Second, whether gross margins can stay around 75%. With Blackwell ramp-up, Vera Rubin transition, and high costs for HBM and advanced packaging, maintaining margins would demonstrate NVIDIA's strong pricing power.

Third, whether data center networking can continue its high growth. Networking revenue up 199% year-over-year is the best evidence that AI factories are moving from "buying cards" to "buying systems."

Fourth, whether ACIE can continue to outperform. As long as AI Cloud, enterprise AI, and sovereign AI keep scaling, the market will believe NVIDIA isn't solely reliant on mega-cloud providers.

Fifth, whether Vera CPU can deliver as management expects. Nearly $20 billion in revenue visibility this year—if this materializes, it becomes NVIDIA's next growth curve.

Finally, keep an eye on Chinese revenue.

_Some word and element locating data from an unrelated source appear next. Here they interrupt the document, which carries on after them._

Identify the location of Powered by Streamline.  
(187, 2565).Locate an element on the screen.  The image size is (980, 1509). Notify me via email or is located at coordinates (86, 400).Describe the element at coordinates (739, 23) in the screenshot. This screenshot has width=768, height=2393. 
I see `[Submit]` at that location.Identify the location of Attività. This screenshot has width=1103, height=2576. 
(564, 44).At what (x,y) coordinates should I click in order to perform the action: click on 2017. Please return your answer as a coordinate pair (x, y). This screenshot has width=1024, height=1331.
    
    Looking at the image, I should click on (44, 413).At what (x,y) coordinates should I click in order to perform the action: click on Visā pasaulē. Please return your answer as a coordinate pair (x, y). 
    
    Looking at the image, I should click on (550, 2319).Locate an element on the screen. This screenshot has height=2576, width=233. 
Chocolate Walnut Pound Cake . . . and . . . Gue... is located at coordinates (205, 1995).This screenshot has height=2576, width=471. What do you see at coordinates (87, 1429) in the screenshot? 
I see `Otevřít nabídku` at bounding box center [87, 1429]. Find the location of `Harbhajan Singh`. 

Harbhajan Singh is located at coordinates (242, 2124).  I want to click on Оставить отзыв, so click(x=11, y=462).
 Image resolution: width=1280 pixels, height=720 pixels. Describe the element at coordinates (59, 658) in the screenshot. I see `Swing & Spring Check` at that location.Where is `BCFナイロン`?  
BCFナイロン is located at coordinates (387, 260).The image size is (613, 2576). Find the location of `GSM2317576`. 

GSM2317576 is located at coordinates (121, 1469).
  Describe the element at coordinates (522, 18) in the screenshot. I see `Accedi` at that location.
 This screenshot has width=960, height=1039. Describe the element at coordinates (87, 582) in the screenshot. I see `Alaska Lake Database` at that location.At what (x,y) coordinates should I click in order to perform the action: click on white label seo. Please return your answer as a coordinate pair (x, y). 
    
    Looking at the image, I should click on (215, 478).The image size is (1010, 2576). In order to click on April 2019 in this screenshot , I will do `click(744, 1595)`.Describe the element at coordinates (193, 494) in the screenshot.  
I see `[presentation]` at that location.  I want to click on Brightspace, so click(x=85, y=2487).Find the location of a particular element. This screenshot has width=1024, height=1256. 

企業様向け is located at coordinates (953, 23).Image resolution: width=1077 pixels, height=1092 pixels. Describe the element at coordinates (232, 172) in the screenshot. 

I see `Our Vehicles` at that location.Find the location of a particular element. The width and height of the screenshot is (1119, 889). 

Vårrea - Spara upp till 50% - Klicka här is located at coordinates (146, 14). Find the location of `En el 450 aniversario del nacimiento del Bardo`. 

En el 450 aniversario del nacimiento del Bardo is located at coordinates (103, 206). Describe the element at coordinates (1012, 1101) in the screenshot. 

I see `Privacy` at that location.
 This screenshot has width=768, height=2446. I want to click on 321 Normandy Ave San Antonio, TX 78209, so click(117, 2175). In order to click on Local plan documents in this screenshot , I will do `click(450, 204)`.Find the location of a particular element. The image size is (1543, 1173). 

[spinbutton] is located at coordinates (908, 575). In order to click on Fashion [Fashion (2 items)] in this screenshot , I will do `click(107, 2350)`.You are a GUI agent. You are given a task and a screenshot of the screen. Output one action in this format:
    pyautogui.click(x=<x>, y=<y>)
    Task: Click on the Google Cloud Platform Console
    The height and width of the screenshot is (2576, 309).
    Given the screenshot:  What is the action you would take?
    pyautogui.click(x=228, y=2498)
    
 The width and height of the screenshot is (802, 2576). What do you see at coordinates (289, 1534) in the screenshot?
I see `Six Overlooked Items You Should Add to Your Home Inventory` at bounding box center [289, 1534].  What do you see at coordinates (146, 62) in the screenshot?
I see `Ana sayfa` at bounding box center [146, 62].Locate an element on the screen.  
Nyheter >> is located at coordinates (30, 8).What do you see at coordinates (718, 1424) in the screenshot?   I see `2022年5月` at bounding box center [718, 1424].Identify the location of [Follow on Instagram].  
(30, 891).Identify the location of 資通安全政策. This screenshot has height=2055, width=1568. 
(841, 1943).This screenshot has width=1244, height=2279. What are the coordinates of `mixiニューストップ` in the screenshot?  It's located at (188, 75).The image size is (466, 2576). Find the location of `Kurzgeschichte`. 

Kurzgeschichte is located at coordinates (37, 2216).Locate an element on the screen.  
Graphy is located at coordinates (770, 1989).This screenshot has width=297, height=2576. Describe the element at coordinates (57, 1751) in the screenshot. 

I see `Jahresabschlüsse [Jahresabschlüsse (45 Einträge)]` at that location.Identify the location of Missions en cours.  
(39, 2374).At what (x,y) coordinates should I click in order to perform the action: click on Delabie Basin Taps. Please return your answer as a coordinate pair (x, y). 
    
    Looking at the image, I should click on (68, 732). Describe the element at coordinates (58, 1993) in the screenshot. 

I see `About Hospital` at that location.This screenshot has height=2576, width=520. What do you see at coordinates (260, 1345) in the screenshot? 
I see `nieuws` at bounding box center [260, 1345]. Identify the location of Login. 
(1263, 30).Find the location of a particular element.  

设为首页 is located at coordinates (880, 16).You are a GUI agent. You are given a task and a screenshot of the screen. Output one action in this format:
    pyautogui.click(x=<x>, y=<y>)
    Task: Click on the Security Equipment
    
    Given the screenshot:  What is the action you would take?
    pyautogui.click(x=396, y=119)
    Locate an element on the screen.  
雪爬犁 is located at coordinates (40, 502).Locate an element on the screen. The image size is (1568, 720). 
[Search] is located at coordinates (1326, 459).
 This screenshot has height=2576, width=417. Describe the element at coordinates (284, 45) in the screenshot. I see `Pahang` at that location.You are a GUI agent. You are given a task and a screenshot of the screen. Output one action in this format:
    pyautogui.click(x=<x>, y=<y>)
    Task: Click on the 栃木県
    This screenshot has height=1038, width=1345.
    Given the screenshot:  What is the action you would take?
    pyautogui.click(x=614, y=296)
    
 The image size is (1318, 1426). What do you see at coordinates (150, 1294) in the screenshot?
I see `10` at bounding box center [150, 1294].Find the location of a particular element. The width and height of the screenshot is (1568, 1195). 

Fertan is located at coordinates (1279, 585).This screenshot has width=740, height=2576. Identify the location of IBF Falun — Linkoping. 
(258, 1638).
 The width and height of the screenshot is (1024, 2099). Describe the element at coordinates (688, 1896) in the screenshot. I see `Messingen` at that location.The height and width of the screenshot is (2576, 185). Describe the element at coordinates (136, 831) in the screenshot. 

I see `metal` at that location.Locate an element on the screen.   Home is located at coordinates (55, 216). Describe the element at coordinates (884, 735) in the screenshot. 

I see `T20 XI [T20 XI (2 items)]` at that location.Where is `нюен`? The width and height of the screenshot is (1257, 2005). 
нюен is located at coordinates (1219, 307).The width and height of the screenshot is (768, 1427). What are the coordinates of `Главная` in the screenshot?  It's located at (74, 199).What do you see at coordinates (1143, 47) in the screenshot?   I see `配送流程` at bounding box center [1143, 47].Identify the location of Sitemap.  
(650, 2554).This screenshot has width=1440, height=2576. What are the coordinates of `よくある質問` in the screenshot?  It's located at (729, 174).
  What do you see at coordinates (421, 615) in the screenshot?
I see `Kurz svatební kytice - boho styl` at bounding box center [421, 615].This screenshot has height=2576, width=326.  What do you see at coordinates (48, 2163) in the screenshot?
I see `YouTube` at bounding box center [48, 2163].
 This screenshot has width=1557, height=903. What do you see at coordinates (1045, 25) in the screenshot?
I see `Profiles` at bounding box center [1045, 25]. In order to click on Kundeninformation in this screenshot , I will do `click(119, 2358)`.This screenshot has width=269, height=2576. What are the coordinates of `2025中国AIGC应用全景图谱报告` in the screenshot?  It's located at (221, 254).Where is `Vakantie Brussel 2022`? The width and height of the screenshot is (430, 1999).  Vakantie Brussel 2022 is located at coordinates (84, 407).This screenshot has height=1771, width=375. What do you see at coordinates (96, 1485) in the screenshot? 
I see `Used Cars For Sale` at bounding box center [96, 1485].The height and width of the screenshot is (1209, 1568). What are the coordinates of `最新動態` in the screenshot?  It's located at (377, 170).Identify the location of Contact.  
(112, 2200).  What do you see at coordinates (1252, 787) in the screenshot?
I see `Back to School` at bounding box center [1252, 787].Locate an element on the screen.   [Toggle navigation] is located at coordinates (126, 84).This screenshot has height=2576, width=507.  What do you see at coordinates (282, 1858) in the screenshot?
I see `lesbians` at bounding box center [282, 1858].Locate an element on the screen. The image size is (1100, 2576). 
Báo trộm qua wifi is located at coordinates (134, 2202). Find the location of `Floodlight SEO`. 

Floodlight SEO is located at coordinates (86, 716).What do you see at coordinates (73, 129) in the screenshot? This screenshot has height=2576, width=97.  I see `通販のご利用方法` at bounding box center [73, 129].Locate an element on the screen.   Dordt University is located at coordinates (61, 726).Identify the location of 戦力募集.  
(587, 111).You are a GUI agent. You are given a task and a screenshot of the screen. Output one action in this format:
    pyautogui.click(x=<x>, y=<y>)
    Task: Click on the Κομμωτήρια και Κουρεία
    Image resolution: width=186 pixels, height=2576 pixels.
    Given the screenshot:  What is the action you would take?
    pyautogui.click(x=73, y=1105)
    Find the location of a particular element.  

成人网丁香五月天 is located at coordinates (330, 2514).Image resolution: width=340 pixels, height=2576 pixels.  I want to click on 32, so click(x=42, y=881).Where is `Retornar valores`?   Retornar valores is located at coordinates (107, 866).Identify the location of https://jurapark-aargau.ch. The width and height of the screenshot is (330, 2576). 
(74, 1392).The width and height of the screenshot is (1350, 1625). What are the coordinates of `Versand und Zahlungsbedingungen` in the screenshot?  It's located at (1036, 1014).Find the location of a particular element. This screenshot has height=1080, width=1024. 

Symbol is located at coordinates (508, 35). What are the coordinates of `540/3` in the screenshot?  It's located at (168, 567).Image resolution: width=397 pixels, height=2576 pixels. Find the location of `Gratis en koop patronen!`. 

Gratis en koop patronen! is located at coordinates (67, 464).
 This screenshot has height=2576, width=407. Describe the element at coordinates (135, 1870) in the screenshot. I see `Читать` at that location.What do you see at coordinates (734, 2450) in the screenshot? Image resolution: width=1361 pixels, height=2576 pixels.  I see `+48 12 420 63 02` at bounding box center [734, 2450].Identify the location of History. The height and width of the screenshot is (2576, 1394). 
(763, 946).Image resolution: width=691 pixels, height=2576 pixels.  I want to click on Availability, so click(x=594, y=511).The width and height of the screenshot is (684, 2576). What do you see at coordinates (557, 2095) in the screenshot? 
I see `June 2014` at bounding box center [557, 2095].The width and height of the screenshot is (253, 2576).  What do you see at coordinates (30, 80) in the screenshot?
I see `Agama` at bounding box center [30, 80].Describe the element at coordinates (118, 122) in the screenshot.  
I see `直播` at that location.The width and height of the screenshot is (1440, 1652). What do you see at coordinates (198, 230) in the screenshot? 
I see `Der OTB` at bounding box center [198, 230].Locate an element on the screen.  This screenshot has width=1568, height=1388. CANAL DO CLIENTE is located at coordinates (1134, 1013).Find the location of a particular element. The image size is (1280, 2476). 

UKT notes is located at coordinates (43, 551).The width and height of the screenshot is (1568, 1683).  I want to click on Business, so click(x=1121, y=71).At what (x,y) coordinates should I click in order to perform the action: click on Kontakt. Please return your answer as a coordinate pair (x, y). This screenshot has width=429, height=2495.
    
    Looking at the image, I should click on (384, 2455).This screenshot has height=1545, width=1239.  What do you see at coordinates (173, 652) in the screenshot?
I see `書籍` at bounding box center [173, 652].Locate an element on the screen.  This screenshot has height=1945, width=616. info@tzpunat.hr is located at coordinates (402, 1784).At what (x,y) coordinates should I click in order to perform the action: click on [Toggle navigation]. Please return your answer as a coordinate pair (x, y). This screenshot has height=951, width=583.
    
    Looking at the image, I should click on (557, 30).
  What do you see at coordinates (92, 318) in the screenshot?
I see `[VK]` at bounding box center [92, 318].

If the H200 or other products regain sales access to China, it could serve as an additional catalyst.

Conclusion: NVIDIA: Not Just an AI Theme Stock, But the General Ledger for AI Capital Expenditures

This earnings report suggests that NVIDIA hasn't cooled down the AI rally—it's given the AI bull market another boost.

But this boost isn't for all AI stocks.

It's for the AI infrastructure chain: HBM, CoWoS, advanced packaging, optical modules, Ethernet switching, ASICs, liquid cooling, power, transformers, and data centers. Capital will likely shift from focusing solely on NVIDIA to spreading into these bottleneck assets.

This is my final assessment of NVIDIA's earnings report:

The greatest value of AI to NVIDIA isn't boosting its valuation but reshaping its revenue structure and growth model. Valuation is just the result—growth is the foundation.

NVIDIA has proven it isn't riding the AI hype wave alone but has truly transformed AI into revenue, profit, cash flow, and shareholder returns. The new $80 billion buyback and dividend increase from $0.01 to $0.25 aren't moves a company still burning money for stories would make.

But the market will now be even more realistic.

NVIDIA has shifted from "AI's biggest winner" to "AI cycle's final examiner." Every quarter, it must prove not just its own strength but that global AI capital expenditures are still rising, cloud providers are still spending, inference demand is still exploding, and networking and CPUs can open new markets.

So here's how I summarize NVIDIA's capital story now:

It is no longer just an AI theme stock but the most critical infrastructure tax collection point in the AI era. It's just that this entry point is too expensive, too crowded, and too highly anticipated—so every earnings report is no longer just about reporting results but about undergoing a market-wide audit.